═════ MATERIAL PROVIDED ═════

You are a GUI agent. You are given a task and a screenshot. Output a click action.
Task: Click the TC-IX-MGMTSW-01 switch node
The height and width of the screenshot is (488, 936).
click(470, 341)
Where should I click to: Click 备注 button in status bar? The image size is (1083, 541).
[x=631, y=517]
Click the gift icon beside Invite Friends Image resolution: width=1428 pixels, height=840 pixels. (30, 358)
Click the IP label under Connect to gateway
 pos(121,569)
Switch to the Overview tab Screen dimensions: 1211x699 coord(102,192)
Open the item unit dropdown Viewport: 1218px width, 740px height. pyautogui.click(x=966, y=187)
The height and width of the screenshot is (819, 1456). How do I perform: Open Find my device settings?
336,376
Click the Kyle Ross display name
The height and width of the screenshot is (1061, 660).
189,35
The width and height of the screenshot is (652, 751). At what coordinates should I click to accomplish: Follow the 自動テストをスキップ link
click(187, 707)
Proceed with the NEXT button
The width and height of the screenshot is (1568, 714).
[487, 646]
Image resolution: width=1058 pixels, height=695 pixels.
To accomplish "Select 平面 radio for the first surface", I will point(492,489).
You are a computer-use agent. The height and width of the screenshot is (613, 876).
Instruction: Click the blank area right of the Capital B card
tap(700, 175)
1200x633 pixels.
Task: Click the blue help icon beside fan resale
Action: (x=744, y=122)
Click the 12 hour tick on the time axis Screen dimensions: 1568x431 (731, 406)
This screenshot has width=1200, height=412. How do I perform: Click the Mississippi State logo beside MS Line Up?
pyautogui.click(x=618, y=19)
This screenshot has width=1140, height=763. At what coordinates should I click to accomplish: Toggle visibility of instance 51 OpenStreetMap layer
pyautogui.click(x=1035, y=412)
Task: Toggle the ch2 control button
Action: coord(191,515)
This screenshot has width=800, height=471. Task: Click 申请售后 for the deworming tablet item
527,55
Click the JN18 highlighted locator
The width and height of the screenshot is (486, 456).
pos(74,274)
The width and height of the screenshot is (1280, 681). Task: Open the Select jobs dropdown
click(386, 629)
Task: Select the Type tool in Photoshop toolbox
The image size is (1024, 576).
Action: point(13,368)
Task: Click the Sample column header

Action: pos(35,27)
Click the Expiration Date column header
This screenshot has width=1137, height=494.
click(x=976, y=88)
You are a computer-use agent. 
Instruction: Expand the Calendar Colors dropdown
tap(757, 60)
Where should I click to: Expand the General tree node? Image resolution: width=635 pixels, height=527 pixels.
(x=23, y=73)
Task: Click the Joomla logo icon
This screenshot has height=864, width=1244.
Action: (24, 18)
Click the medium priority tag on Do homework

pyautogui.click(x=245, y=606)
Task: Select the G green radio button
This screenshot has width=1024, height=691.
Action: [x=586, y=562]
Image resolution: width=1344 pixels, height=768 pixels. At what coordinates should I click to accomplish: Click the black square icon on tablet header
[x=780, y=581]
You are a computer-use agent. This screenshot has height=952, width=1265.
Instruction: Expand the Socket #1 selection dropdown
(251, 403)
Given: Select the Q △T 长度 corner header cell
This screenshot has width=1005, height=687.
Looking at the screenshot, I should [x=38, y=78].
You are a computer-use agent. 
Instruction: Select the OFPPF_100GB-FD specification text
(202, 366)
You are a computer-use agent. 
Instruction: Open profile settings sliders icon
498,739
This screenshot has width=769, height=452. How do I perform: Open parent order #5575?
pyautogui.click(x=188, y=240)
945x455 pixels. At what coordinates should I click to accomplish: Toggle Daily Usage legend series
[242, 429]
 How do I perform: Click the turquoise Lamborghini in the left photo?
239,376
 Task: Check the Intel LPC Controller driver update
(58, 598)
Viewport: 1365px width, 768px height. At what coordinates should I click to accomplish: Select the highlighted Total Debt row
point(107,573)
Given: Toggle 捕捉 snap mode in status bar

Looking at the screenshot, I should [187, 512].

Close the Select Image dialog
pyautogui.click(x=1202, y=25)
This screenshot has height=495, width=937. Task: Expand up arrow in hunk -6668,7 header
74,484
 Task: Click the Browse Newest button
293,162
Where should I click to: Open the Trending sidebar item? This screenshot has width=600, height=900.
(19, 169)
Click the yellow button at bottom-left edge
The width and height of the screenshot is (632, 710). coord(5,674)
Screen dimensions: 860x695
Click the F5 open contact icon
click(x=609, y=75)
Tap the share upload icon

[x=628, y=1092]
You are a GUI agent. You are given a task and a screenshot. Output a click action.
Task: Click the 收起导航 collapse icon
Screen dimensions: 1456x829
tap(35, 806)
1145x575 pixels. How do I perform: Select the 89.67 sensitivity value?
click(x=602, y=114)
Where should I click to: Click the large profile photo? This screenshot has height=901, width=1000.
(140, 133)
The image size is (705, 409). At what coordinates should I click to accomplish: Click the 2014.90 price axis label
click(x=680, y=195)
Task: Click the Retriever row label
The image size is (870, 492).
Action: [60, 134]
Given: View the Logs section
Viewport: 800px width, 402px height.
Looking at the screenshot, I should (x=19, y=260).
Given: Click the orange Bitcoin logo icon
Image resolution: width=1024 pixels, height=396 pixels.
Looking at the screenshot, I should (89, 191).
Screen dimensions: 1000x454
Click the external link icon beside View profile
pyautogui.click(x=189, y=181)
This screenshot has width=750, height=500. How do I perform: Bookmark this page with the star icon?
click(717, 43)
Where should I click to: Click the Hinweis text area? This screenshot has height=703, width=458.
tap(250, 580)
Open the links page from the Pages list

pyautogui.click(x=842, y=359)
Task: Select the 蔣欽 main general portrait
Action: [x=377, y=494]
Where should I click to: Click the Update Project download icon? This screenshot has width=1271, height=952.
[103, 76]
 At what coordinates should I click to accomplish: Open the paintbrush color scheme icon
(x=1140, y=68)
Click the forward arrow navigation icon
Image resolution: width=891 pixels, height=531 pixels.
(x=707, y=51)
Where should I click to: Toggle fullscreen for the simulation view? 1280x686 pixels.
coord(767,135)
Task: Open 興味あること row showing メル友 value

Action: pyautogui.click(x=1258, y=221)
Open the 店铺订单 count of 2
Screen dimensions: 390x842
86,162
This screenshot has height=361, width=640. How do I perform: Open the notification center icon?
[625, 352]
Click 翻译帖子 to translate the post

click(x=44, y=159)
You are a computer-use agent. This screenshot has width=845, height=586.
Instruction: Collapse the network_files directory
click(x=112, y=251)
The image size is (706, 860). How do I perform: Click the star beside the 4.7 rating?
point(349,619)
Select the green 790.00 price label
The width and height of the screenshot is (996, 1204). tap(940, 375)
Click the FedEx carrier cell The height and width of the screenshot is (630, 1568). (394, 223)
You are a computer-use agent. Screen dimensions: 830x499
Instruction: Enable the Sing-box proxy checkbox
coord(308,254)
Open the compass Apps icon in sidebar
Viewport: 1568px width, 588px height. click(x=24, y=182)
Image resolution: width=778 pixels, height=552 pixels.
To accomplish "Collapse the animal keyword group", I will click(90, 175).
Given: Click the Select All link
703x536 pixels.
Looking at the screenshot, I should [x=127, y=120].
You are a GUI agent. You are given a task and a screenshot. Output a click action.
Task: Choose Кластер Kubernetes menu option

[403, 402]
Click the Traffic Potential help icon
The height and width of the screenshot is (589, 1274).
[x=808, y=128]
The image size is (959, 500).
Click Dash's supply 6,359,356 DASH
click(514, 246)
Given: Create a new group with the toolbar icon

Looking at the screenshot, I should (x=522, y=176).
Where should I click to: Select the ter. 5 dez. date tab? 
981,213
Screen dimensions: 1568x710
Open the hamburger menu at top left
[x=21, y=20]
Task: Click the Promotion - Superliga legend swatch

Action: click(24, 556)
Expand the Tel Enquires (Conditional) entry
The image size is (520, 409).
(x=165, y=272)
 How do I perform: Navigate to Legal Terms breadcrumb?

═════

WHAT TO WORK ON — Reproduce the records above verbatim, from the first line through the line containing "pyautogui.click(x=618, y=19)", including both of those lines.

EXERCISE OUTPUT —
You are a GUI agent. You are given a task and a screenshot. Output a click action.
Task: Click the TC-IX-MGMTSW-01 switch node
The height and width of the screenshot is (488, 936).
click(470, 341)
Where should I click to: Click 备注 button in status bar? The image size is (1083, 541).
[x=631, y=517]
Click the gift icon beside Invite Friends Image resolution: width=1428 pixels, height=840 pixels. (30, 358)
Click the IP label under Connect to gateway
 pos(121,569)
Switch to the Overview tab Screen dimensions: 1211x699 coord(102,192)
Open the item unit dropdown Viewport: 1218px width, 740px height. pyautogui.click(x=966, y=187)
The height and width of the screenshot is (819, 1456). How do I perform: Open Find my device settings?
336,376
Click the Kyle Ross display name
The height and width of the screenshot is (1061, 660).
189,35
The width and height of the screenshot is (652, 751). At what coordinates should I click to accomplish: Follow the 自動テストをスキップ link
click(187, 707)
Proceed with the NEXT button
The width and height of the screenshot is (1568, 714).
[487, 646]
Image resolution: width=1058 pixels, height=695 pixels.
To accomplish "Select 平面 radio for the first surface", I will point(492,489).
You are a computer-use agent. The height and width of the screenshot is (613, 876).
Instruction: Click the blank area right of the Capital B card
tap(700, 175)
1200x633 pixels.
Task: Click the blue help icon beside fan resale
Action: (x=744, y=122)
Click the 12 hour tick on the time axis Screen dimensions: 1568x431 (731, 406)
This screenshot has width=1200, height=412. How do I perform: Click the Mississippi State logo beside MS Line Up?
pyautogui.click(x=618, y=19)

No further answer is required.